— TASK DETAILS —
Return only what lies between the first line of the entries and the line containing "Prodám pákové nůžky", both lines included.

— DATA RECORDS —

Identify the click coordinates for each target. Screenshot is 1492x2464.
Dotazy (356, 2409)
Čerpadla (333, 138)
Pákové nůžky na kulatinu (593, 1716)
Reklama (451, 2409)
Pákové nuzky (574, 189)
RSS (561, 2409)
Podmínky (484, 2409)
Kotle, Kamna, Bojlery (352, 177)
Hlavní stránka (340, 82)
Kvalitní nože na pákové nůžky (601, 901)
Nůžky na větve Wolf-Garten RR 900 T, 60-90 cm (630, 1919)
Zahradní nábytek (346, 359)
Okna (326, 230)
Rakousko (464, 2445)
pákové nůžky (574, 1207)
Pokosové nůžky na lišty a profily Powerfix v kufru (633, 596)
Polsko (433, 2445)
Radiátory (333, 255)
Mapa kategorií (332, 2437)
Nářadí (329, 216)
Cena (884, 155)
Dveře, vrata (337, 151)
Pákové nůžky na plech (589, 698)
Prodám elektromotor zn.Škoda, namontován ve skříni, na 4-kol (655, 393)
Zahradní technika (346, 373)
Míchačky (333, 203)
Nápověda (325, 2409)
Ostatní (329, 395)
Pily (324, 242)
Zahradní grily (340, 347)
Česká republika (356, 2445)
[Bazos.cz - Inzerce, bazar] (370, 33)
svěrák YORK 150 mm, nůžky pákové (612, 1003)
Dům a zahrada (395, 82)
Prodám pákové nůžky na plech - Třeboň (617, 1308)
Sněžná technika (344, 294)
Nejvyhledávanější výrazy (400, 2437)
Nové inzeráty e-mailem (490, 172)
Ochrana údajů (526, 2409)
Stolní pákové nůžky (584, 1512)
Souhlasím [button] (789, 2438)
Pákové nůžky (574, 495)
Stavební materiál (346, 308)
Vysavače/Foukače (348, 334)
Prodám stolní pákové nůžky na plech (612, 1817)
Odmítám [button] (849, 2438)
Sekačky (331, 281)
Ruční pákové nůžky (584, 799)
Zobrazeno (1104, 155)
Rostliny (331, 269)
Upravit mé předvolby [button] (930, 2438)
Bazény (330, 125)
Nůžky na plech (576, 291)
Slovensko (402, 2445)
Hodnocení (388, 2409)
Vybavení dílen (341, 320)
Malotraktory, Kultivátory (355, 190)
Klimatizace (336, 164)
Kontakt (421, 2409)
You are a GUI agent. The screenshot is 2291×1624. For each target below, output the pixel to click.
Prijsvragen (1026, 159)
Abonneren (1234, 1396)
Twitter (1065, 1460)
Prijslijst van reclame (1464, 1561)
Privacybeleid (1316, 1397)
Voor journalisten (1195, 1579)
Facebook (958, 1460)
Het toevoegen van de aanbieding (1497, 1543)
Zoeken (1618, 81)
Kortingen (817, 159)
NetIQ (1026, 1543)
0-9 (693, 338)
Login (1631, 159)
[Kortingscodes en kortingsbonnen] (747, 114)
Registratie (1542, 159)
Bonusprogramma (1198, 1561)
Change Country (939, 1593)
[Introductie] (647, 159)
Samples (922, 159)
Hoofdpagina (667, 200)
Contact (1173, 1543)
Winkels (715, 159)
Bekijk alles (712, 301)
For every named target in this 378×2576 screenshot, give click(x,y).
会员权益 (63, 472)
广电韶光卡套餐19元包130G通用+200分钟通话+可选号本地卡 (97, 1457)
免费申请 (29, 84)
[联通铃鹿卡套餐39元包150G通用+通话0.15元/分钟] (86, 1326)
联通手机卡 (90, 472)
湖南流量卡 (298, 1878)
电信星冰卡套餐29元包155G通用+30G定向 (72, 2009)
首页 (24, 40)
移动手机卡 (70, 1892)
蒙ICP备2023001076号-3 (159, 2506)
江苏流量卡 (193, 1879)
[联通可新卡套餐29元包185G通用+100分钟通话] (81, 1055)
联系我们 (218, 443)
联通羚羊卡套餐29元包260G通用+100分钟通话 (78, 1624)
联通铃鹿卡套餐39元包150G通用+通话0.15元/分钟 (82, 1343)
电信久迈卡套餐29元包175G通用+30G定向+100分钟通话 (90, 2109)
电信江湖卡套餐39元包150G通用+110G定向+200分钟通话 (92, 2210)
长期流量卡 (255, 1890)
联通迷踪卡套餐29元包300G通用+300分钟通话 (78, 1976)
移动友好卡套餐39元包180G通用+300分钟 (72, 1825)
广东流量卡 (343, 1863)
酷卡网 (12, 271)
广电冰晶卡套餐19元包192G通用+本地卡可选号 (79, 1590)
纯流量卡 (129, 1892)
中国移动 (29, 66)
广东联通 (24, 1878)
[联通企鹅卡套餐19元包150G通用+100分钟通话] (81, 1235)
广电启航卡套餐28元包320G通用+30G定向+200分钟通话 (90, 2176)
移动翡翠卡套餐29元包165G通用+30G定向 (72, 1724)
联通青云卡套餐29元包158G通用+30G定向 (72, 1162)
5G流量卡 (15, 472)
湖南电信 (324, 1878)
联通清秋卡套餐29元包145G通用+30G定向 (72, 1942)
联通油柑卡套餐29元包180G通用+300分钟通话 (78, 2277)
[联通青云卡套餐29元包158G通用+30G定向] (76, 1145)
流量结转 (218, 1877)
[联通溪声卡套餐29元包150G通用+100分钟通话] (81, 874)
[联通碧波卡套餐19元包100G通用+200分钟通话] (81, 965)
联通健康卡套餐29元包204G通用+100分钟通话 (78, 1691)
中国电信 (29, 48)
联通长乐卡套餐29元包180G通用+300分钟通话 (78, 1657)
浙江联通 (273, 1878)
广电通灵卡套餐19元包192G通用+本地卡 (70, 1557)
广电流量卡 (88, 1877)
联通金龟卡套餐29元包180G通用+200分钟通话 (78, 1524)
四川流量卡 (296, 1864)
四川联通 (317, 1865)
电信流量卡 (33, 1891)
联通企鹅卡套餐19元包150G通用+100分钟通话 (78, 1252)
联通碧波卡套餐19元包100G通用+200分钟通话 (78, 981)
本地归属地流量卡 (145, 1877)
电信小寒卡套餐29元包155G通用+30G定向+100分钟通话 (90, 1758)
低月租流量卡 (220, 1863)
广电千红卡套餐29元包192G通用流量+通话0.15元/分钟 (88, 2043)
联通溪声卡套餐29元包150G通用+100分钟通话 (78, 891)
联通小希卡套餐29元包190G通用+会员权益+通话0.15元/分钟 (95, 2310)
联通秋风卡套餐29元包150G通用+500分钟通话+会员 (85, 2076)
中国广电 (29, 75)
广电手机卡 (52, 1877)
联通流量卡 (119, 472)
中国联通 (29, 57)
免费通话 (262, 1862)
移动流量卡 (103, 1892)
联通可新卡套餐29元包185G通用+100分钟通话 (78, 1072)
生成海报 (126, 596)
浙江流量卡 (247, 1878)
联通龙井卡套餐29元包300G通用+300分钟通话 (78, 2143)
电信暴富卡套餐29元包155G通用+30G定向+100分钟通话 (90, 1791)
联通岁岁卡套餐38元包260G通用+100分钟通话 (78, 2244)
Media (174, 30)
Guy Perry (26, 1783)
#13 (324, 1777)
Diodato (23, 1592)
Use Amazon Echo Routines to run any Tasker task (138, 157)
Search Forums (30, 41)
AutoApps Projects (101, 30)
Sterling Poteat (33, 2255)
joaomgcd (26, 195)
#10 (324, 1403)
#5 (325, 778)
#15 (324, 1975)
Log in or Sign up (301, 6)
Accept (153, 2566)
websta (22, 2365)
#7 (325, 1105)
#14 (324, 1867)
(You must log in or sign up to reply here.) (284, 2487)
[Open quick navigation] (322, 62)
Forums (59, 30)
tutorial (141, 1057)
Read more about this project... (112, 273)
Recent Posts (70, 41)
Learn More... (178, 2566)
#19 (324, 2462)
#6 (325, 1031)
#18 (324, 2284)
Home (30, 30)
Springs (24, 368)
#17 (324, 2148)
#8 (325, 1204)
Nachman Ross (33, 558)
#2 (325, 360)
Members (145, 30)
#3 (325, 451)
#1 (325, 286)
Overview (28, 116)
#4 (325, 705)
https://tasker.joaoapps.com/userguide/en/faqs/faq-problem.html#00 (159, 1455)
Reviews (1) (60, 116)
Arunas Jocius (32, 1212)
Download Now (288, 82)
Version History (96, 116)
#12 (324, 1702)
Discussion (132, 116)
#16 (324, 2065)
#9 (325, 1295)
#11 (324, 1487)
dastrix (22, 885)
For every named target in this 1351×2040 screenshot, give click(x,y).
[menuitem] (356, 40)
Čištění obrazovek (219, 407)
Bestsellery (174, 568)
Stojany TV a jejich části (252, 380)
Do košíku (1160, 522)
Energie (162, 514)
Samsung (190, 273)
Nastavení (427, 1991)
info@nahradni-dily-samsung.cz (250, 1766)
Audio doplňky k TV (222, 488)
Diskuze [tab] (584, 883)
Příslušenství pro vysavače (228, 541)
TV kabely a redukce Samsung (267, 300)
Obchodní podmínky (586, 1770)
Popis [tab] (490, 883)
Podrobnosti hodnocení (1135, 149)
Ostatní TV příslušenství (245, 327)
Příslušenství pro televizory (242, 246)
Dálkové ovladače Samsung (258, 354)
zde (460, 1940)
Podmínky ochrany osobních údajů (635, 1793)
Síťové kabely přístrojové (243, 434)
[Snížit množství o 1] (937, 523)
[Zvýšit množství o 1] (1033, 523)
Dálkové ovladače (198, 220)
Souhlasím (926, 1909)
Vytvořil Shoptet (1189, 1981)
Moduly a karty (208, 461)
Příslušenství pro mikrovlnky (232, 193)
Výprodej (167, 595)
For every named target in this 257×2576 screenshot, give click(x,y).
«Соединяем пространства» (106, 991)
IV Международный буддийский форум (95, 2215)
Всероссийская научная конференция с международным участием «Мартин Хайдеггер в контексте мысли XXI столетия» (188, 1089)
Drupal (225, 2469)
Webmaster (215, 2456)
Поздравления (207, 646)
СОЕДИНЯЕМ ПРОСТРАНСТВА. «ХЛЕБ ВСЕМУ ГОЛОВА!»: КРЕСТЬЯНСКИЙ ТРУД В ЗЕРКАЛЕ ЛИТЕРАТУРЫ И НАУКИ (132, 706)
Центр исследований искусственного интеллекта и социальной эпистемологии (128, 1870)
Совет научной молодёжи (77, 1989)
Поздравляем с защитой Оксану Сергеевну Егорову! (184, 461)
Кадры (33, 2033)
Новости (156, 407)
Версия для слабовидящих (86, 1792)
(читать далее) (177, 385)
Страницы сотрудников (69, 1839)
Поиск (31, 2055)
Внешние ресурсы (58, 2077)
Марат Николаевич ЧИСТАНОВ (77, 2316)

— PROBLEM SOLUTION —
Identify the click coordinates for each target. Screenshot is 1492x2464.
Dotazy (356, 2409)
Čerpadla (333, 138)
Pákové nůžky na kulatinu (593, 1716)
Reklama (451, 2409)
Pákové nuzky (574, 189)
RSS (561, 2409)
Podmínky (484, 2409)
Kotle, Kamna, Bojlery (352, 177)
Hlavní stránka (340, 82)
Kvalitní nože na pákové nůžky (601, 901)
Nůžky na větve Wolf-Garten RR 900 T, 60-90 cm (630, 1919)
Zahradní nábytek (346, 359)
Okna (326, 230)
Rakousko (464, 2445)
pákové nůžky (574, 1207)
Pokosové nůžky na lišty a profily Powerfix v kufru (633, 596)
Polsko (433, 2445)
Radiátory (333, 255)
Mapa kategorií (332, 2437)
Nářadí (329, 216)
Cena (884, 155)
Dveře, vrata (337, 151)
Pákové nůžky na plech (589, 698)
Prodám elektromotor zn.Škoda, namontován ve skříni, na 4-kol (655, 393)
Zahradní technika (346, 373)
Míchačky (333, 203)
Nápověda (325, 2409)
Ostatní (329, 395)
Pily (324, 242)
Zahradní grily (340, 347)
Česká republika (356, 2445)
[Bazos.cz - Inzerce, bazar] (370, 33)
svěrák YORK 150 mm, nůžky pákové (612, 1003)
Dům a zahrada (395, 82)
Prodám pákové nůžky na plech - Třeboň (617, 1308)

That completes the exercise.